• **TEXT PROVIDED**:
==========

How do ex-pats usually refer to themselves if their home country no longer exists?

Frank was born in (what was then) Foobaria moved to another country and took up permanent residence there. Frank has no living relatives ‘back home’ and went back there.

Long after Frank emigrates, Foobaria undergoes a series of civil wars, political coups and other events, such that it ceases to exist as Foobaria; some of it is broken up into new sovreign states; some of it is absorbed into the control of a large, existing neighbour country.

How is Frank most likely to describe his origin? Do people in this situation typically still call themselves Foobari? Do they now refer to themselves as coming from whichever country now contains their home town (or its location, if the town no longer exists)? Something Else?

He’ll still be Foobarian, of course, unless he identifies ideologically with one of its successor states.

Relevant first-person account

Poland didn’t exist for most of the 19th century, but people who came from there considered themselves Polish during that time.

This is a little different , but one side of my family comes from a region was part of Yugoslavia when my grandparents left for the US. They *never *called themselves Yugoslavian - they were Gottschee. And people whose ancestors came from that area still identify as Gottschee, to the extent that they identify as anything other than American. They certainly don’t identify as Slovene ( the region is now in Slovenia).

My great-grandparents emigrated from what today would be the Czech Republic or Czechia. At the time they emigrated it was part of the Austria-Hungarian Empire. Their immigration paperwork even listed their nationality as “Austrian”. As far as I know they always considered themselves Czech.

Kinfolk in that situation over the years --------- use the name of their birth-country while here or anywhere else outside their borders and usually the name of their adopted country when “back home”. Lets face it, a family with tied to the White Revolution may have some issues calling themselves “Russian” inside Communist Russia and I doubt someone going back to Zimbabwe on a visit would want to identify themselves as Rhodesian.

Exactly so. Most people’s identity is based on nationality and culture more than citizenship; it’s a coincidence if they happen to have citizenship of a state which is a nation-state for the nation to which they belong. Irish people identified themselves as Irish, and were identified by others as Irish, at a time when there was no Irish state or Irish citizenship, and if the Irish state were to cease to exist I wouldn’t expect this to cause people to stop identifying as Irish.

Tiganans Tigana - Wikipedia

"Only those born in Tigana before the invasion can hear or speak its name, or remember it as it was; as far as everyone else is concerned, that area of the country has always been an insignificant part of a neighbouring province, hence the rebels are battling for the very soul of their country. "

==========

• **RAW DATA**:
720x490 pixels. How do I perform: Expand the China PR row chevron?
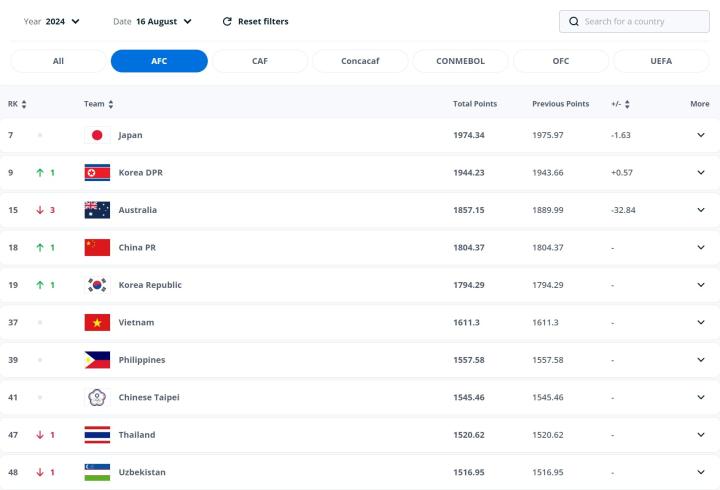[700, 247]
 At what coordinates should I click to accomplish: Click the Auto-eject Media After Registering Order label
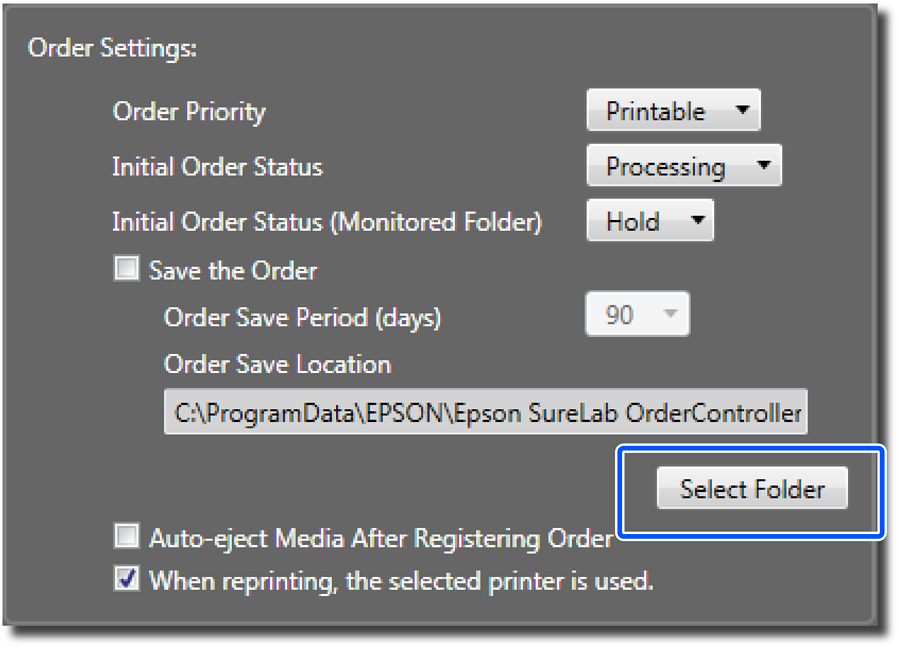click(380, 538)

==========

• **AIM OF THE TASK**: List every question asked in the discussion about ex-pats whose home country no longer exists. The data that comes after the text is from a different source.

• **RESPONSE TO THE TASK**:
- How do ex-pats usually refer to themselves if their home country no longer exists?
- How is Frank most likely to describe his origin?
- Do people in this situation typically still call themselves Foobari?
- Do they now refer to themselves as coming from whichever country now contains their home town (or its location, if the town no longer exists)?
- Something Else?